Records for this task START

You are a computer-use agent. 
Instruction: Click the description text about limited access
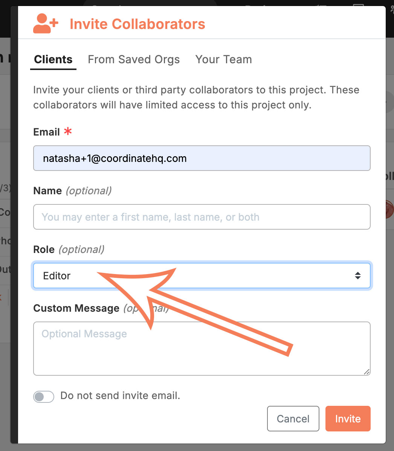point(196,97)
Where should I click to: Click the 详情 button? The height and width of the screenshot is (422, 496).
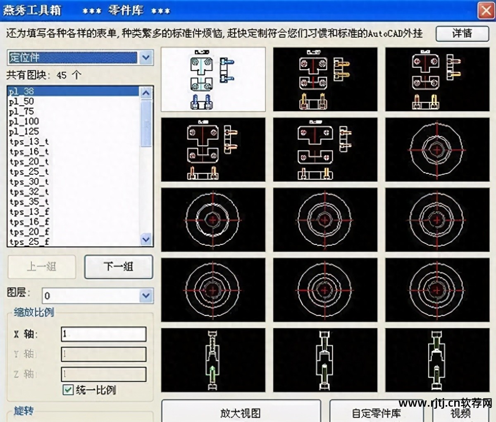coord(462,34)
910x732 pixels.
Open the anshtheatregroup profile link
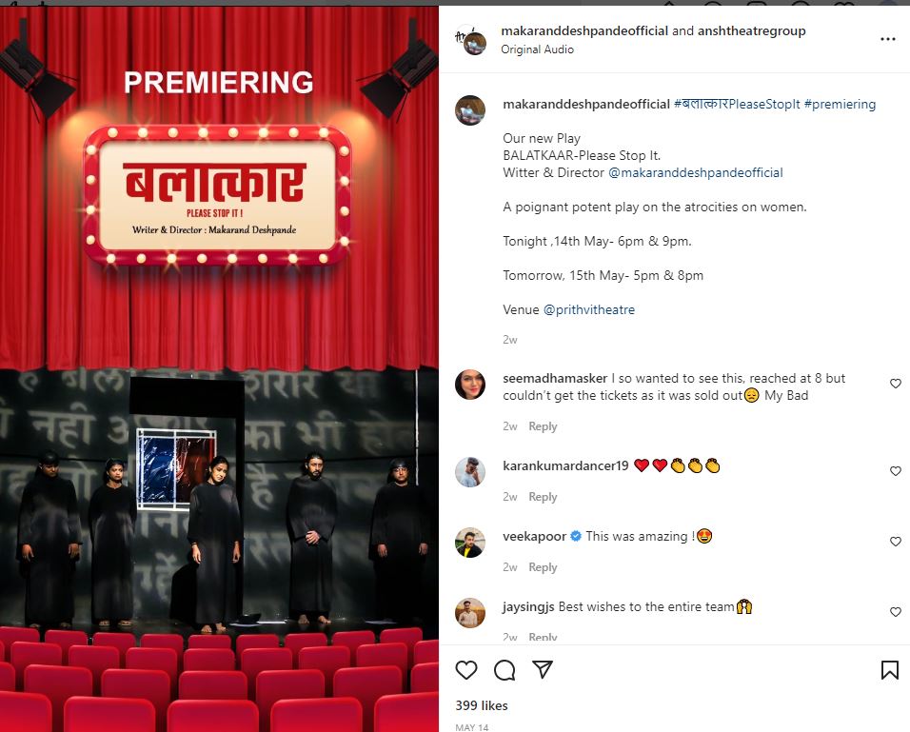[x=752, y=30]
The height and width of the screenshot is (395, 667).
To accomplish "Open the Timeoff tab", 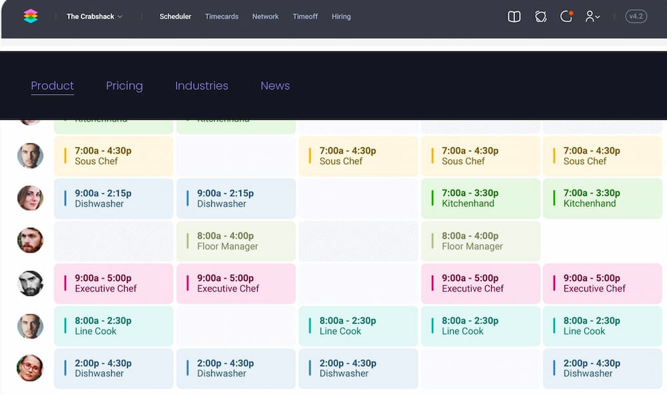I will pos(305,17).
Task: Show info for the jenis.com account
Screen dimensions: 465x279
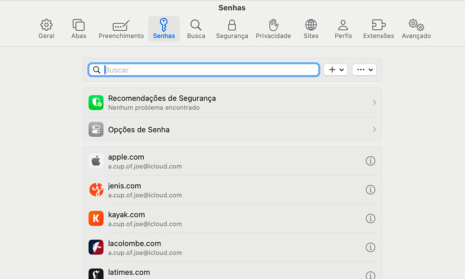Action: [371, 190]
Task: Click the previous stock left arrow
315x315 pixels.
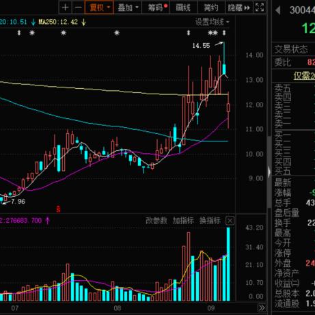Action: [277, 10]
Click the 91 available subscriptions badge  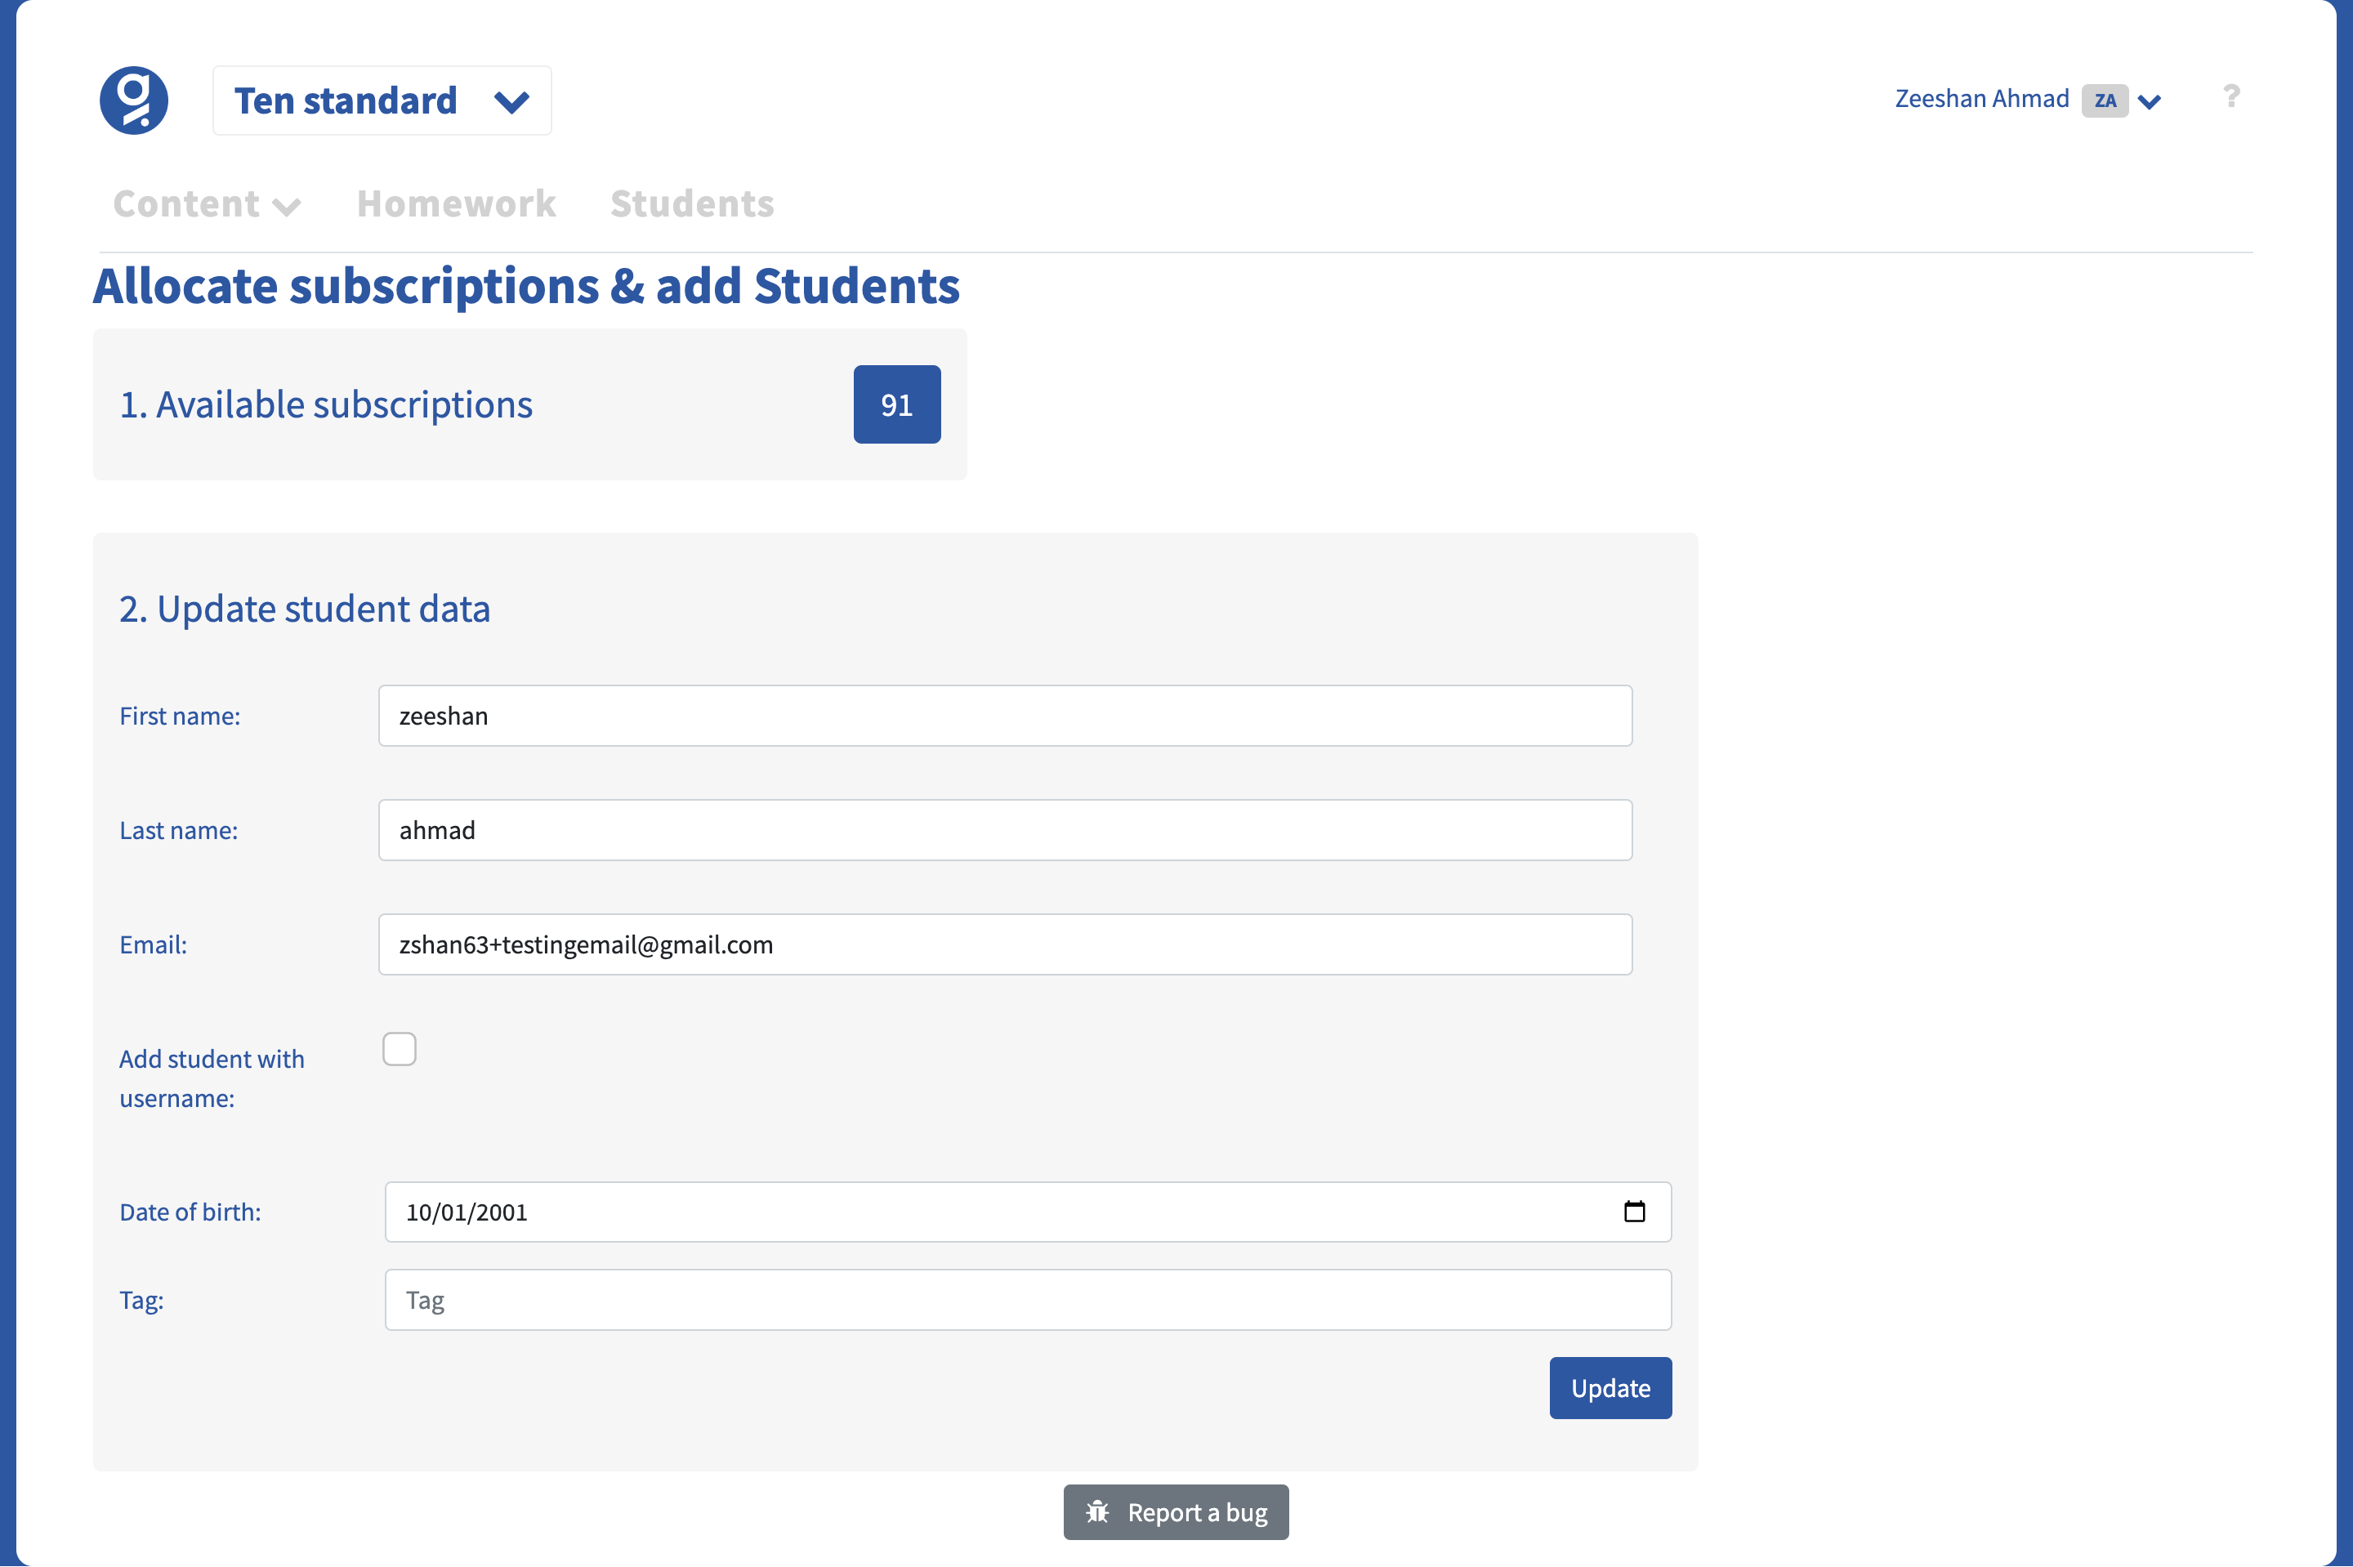pyautogui.click(x=896, y=404)

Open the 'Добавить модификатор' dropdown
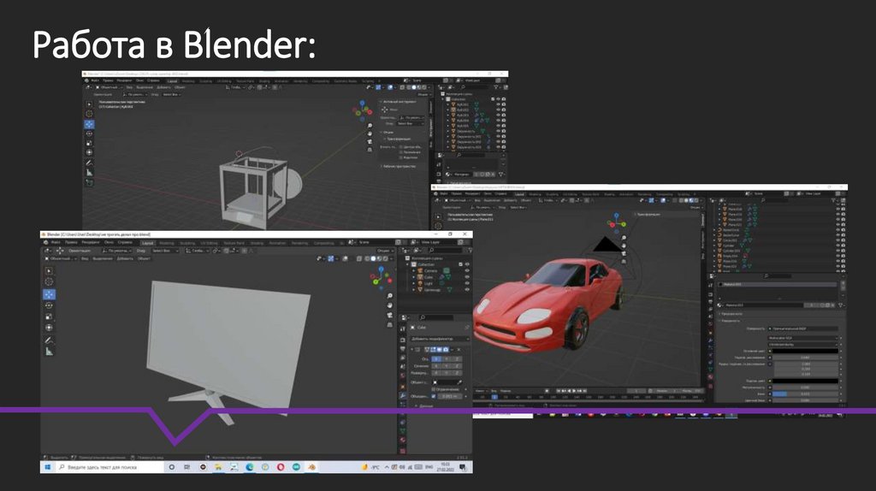pyautogui.click(x=439, y=339)
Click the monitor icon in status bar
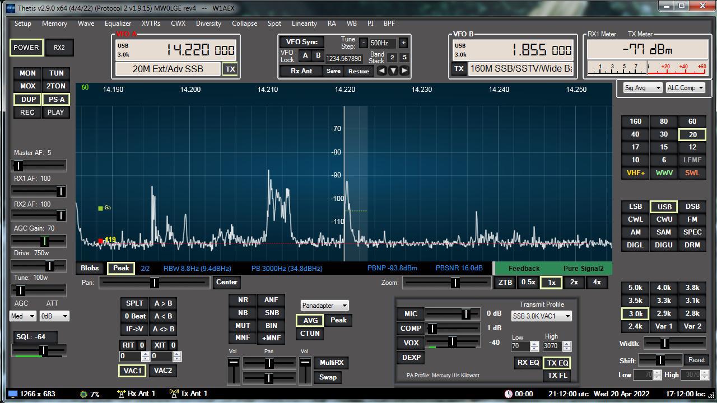 (12, 394)
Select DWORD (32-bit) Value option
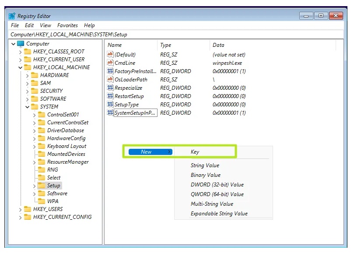 tap(217, 185)
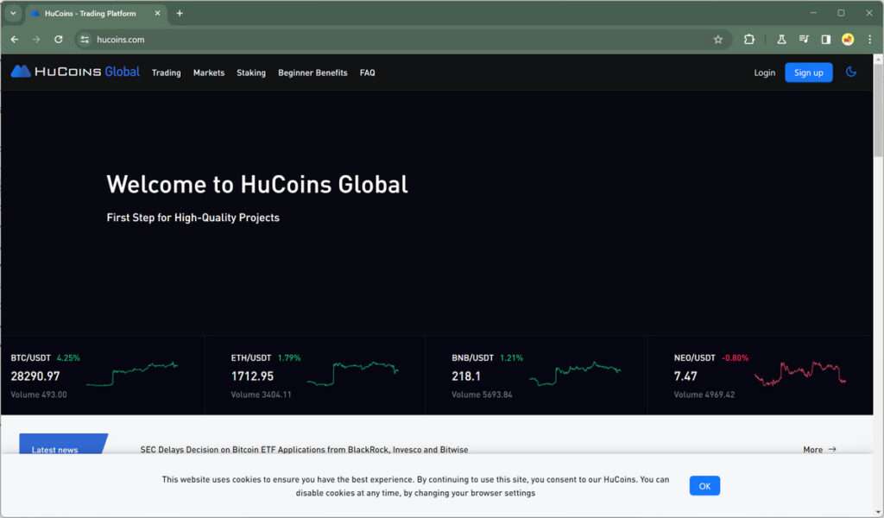Open the Login link
884x518 pixels.
[x=764, y=73]
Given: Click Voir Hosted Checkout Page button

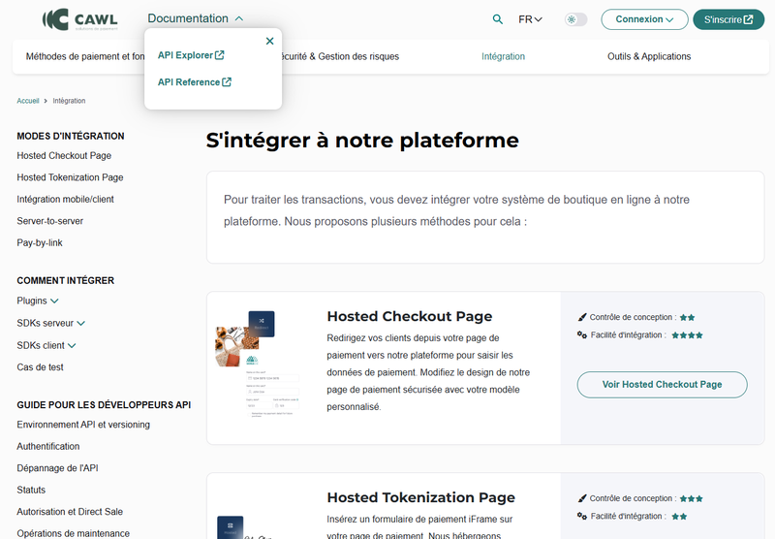Looking at the screenshot, I should pyautogui.click(x=662, y=385).
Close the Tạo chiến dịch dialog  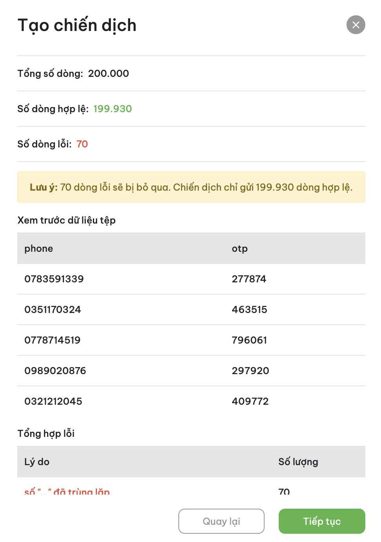tap(356, 25)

Records for this task END

Work instruction
Treating the line with "910x732 pixels." as the last line to include, retype the records exactly from their first line, excluding pictures.

Written response
You are a computer-use agent. 
Instruction: Click the description text about limited access
point(196,97)
Where should I click to: Click the 详情 button? The height and width of the screenshot is (422, 496).
coord(462,34)
910x732 pixels.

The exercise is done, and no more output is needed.